Luis Manuel Otero Alcántara, cofundador del Movimiento San Isidro, llegó recientemente a Miami después de permanecer encarcelado durante cinco años en Cuba. En sus primeros testimonios tras abandonar la isla, el artista describe experiencias de represión que afectaron tanto a presos como a guardias penitenciarios, a quienes considera también víctimas de un sistema de control centralizado.

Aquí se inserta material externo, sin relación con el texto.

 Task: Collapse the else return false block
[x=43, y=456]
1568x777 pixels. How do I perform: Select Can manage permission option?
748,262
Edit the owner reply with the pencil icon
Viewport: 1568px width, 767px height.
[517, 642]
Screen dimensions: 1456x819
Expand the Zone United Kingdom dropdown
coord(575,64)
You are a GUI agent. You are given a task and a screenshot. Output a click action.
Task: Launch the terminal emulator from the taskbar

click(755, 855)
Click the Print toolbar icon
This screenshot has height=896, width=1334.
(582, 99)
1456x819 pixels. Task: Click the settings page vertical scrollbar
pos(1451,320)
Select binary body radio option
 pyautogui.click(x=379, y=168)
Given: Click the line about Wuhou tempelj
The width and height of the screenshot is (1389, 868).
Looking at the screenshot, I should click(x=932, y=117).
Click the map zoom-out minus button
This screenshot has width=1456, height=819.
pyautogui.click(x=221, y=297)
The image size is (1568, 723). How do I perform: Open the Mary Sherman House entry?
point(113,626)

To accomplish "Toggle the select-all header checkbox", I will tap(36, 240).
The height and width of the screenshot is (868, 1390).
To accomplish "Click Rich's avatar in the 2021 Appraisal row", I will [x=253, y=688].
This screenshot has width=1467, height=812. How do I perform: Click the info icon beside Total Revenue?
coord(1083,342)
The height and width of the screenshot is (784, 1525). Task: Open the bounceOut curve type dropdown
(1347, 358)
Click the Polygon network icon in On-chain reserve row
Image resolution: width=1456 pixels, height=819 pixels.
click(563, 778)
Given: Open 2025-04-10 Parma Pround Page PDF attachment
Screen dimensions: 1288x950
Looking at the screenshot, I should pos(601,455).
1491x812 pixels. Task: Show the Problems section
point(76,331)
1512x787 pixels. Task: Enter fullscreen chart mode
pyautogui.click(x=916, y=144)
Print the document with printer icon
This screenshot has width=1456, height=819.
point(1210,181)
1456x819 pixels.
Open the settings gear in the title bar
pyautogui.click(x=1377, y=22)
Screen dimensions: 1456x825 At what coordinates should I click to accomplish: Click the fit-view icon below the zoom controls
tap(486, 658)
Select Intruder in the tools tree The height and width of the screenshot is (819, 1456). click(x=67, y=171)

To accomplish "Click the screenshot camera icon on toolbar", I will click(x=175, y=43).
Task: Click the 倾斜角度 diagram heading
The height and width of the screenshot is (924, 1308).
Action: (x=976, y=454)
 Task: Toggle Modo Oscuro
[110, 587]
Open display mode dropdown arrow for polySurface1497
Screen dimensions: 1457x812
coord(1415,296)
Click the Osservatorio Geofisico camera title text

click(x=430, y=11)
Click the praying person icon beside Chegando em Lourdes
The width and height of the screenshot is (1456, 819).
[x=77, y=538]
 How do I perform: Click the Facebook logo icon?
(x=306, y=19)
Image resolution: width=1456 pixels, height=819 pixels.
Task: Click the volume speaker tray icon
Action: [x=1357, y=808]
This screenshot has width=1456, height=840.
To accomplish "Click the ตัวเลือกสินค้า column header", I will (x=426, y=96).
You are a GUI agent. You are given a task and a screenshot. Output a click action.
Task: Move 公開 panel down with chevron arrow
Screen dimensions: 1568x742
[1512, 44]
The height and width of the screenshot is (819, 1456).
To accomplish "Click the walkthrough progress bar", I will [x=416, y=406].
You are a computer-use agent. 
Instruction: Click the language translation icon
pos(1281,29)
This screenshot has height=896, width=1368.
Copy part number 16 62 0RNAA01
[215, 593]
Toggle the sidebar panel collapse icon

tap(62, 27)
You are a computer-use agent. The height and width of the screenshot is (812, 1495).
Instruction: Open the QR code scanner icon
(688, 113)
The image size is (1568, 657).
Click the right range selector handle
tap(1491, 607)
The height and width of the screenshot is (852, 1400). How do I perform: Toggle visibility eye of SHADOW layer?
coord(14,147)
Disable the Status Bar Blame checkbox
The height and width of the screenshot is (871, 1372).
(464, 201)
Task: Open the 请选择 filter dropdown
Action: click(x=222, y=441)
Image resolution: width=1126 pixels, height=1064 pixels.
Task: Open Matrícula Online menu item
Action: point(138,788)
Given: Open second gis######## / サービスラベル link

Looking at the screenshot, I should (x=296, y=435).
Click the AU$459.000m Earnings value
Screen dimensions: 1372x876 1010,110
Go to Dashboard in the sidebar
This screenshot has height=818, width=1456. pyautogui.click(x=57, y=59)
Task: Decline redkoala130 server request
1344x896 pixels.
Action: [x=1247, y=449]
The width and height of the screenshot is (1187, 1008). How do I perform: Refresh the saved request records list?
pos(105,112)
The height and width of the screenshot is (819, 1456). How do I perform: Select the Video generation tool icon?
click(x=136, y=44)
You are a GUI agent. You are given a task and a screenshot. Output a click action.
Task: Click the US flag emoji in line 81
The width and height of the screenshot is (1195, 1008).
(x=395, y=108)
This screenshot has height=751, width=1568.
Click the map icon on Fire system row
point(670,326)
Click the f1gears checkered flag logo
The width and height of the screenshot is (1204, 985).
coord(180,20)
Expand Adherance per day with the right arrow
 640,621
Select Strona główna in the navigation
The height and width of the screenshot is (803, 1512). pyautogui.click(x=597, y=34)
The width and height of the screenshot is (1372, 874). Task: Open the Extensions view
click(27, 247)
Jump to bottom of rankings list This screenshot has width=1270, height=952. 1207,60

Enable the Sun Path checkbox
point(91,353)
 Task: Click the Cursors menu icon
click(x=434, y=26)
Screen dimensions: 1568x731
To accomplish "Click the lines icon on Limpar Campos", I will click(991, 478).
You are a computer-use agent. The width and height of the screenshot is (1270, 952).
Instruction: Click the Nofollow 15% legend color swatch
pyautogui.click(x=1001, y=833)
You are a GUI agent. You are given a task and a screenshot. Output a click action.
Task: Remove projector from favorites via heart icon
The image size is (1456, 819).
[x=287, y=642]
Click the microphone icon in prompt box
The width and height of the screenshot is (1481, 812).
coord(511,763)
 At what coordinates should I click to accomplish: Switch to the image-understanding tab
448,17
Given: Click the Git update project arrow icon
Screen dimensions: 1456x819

Durante su reclusión, Otero Alcántara continuó creando obras artísticas que utilizó como herramienta de resistencia y denuncia. El artista enfatiza que la represión en las cárceles cubanas no es responsabilidad únicamente de los guardias, sino de una estructura política más amplia que controla la vida en la isla. Sus creaciones desde prisión se convirtieron en documentos que reflejan las condiciones carcelarias y la falta de libertades que caracteriza al sistema penitenciario cubano.
El caso de Otero Alcántara forma parte de un patrón documentado de restricciones a la libertad de expresión y persecución de activistas en Cuba. Su liberación y salida del país responden a presiones internacionales sobre derechos humanos. Para Honduras y Centroamérica, esta situación subraya la importancia de proteger espacios para la expresión artística y política, derechos fundamentales que las instituciones democráticas de la región deben mantener vigilantes.
El artista ha expresado su intención de transformar sus obras carcelarias en una nueva forma de resistencia y denuncia desde el exilio. Su testimonio se suma a otros relatos que documentan las condiciones dentro del sistema penitenciario cubano y las estrategias represivas del gobierno hacia activistas y disidentes.